By 1919 the GKSD was operating out of an upmarket hotel in Berlin. Pabst had travelled with his volunteers to put down the widespread Spartacist uprising and mutinies against war, poverty and the suffering of ordinary people. This is beautifully tracked in the book as the real starting point and reason for Liebknecht and Luxemburg’s murders.

Understandably, many readers will wonder why the SPD deputies supported the assassination of Luxemburg and Liebknecht. In addition, many will ask how a party in power could get away with the collusion. Trotsky wrote that "the possibility of betrayal is always contained in reformism". The revolutionary ideas defended by Rosa Luxemburg and Karl Liebknecht – of the need for the socialist transformation of society to end poverty and war – threatened the SPD’s power.

Mass radicalisation had erupted at the end of the first world war in 1918, with the example of the Russian revolution little more than a year old. The SPD leaders, who claimed to stand on a Marxist basis, could not openly oppose the workers’ revolutionary demands. So, for example, the SPD used the slogan ‘all power to the people’ to cut across the demand for ‘all power to the soviets’, the democratic councils set up by workers and soldiers to defend the gains of the revolution.

Luxemburg and Liebknecht’s murders also exposed the lack of control the SPD actually had over the military and justice system. Ultimately, the SPD leaders were terrified at the prospect of having to take real power – or of being pushed aside by a revolutionary force from below willing to go much further. They were, after all, under huge mass pressure and this was being mobilised by revolutionary socialists such as Luxemburg and Liebknecht – albeit, at times, too loosely politically and organisationally.

Following the murders, the SPD was further exposed on issues such as the military. Against the calls for a civil trial, the SPD leadership ignored the party’s own policy of support for independent courts, triggering an outcry at its response. It allowed the murderers’ own commanders to run the trial, and the judges were their personal friends, part of the same capitalist ruling class. In the end, the real killers were not identified, and only nominal sentences were handed down. The close links between SPD leaders and the GKSD were covered up, and those complicit in the killings were protected, absolved of blame or punishment.

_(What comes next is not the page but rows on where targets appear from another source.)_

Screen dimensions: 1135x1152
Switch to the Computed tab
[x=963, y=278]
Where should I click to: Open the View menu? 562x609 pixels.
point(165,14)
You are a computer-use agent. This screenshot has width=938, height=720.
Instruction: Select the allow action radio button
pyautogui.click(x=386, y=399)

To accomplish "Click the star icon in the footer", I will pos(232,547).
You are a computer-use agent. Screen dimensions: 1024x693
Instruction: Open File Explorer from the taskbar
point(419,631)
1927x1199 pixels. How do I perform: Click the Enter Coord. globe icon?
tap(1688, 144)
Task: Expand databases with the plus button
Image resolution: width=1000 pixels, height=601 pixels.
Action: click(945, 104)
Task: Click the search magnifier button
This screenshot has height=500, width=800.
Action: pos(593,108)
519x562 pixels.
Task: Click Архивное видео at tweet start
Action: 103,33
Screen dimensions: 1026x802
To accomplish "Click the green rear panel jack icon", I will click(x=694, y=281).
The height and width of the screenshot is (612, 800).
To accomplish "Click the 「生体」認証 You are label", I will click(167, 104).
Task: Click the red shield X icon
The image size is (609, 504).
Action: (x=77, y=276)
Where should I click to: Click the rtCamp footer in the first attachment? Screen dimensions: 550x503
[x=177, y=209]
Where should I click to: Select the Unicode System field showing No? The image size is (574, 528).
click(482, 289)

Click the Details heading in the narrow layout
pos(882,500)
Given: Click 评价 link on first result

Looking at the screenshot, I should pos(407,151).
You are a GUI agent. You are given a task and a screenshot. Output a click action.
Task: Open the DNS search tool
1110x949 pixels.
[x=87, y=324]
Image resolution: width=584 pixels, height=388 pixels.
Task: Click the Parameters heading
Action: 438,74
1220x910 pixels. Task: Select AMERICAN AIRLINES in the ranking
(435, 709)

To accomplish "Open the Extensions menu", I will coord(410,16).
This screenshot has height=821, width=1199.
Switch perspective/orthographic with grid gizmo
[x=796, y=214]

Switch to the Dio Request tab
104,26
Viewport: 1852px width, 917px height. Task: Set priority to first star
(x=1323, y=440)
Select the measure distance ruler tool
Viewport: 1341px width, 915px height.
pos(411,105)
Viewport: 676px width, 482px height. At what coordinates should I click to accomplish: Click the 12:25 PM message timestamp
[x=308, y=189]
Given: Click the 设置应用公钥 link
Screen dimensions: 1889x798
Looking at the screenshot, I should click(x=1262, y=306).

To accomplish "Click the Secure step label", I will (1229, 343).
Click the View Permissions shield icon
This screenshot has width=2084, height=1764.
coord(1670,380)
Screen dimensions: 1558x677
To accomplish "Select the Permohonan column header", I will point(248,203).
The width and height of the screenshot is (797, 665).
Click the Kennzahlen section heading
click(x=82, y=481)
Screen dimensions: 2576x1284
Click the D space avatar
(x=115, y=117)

The flawed trial is just one of the many charges that could be levelled against the SPD. It revealed how few gains had actually been made by working-class people and how much power remained with unappointed opponents of socialism. These people were still in charge of the judiciary, for example, and the SPD leaders refused to go further. Vogel was even helped to escape from prison and smuggled into the Netherlands. When he was found years later, no real effort was made to extradite him so that the truth would finally come out.

The left-wing newspapers that reported more accurately the events of that night and the trial were struck with repeated libel cases and taken though the courts. Although these originally backed the papers, Germany’s highest court sided with the military.

With a million supporters at the time and over a hundred people’s deputies, as well as many other positions, the attitude of the SPD leadership in supporting and then covering up the murders of Luxemburg and Liebknecht exposes their political bankruptcy. While Rosa Luxemburg and Karl Liebknecht had made mistakes in building the forces of Marxism, they could have played a vital role in the gathering revolutionary movements in Germany at that time and helped change the course of history.